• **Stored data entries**
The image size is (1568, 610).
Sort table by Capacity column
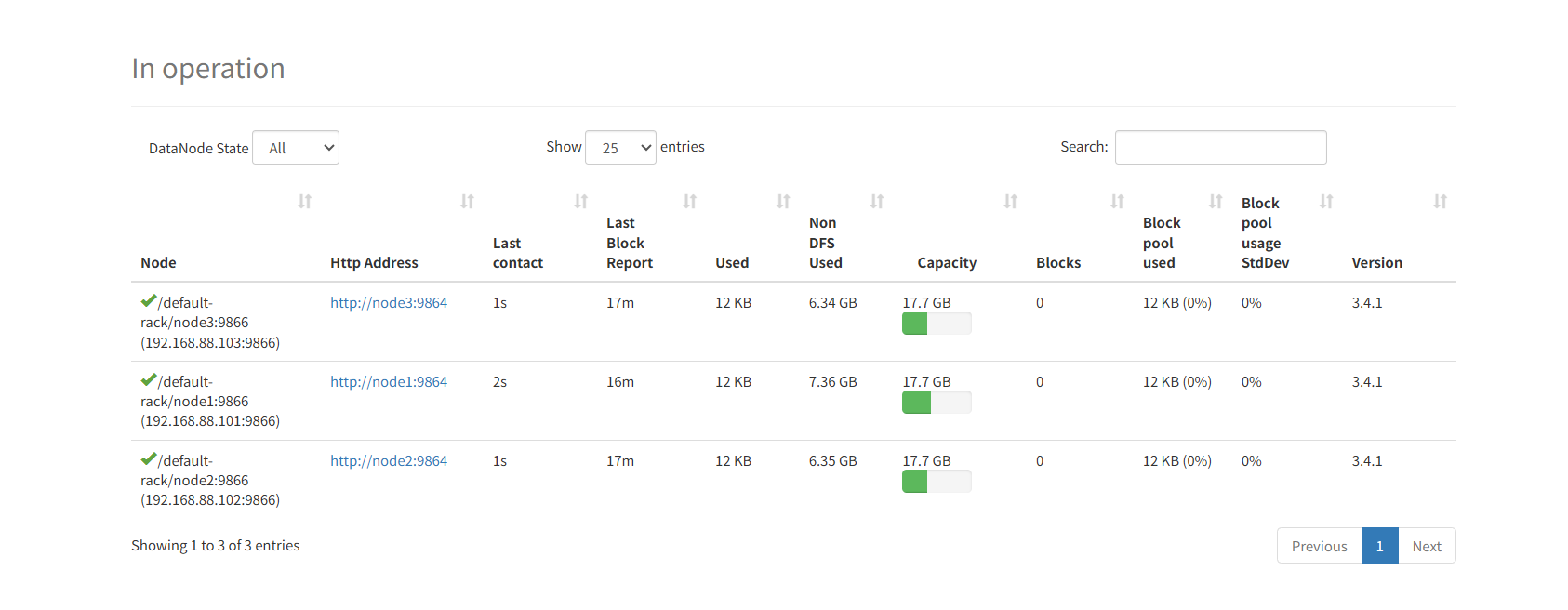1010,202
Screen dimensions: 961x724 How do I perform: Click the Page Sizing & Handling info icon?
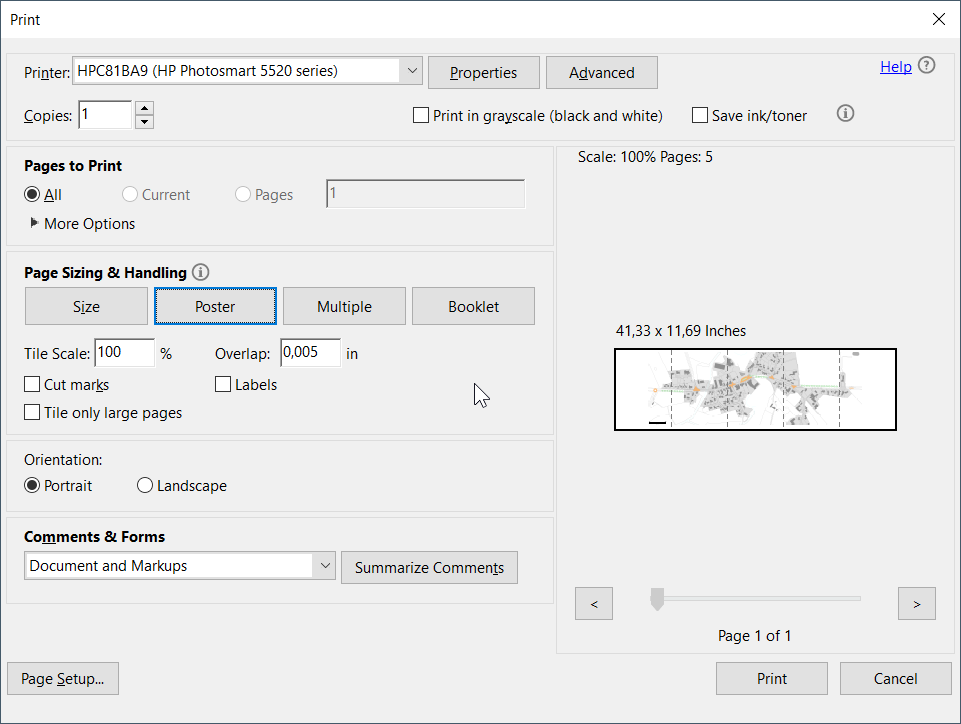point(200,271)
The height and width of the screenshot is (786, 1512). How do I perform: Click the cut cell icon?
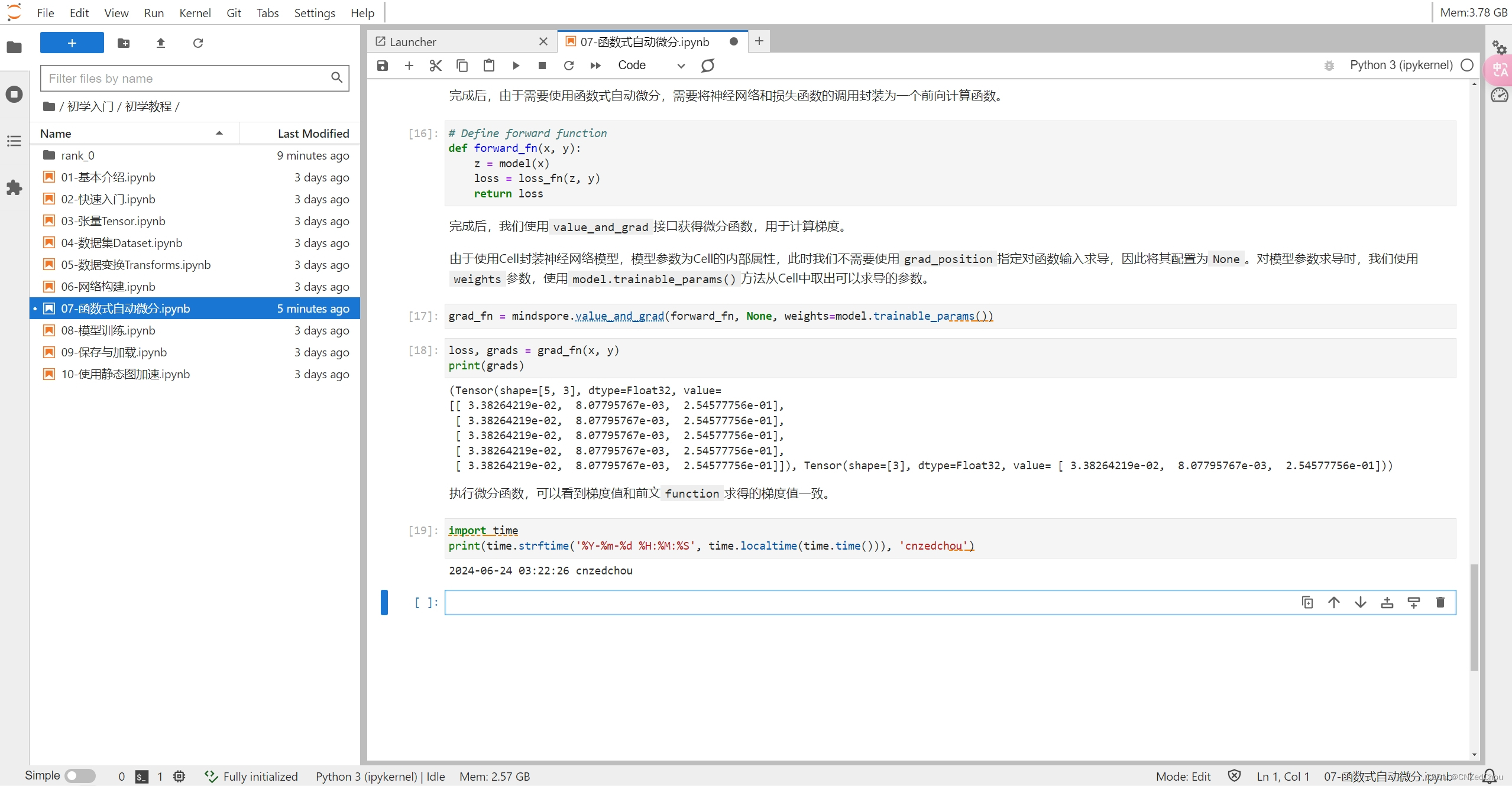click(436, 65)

• **REQUIRED ACTION**
What the answer must hold is the exact text of every line from the one containing "The height and" through the end of the data, minus any pictures.

• **EXPECTED ANSWER**
The height and width of the screenshot is (786, 1512). How do I perform: Click the cut cell icon?
click(436, 65)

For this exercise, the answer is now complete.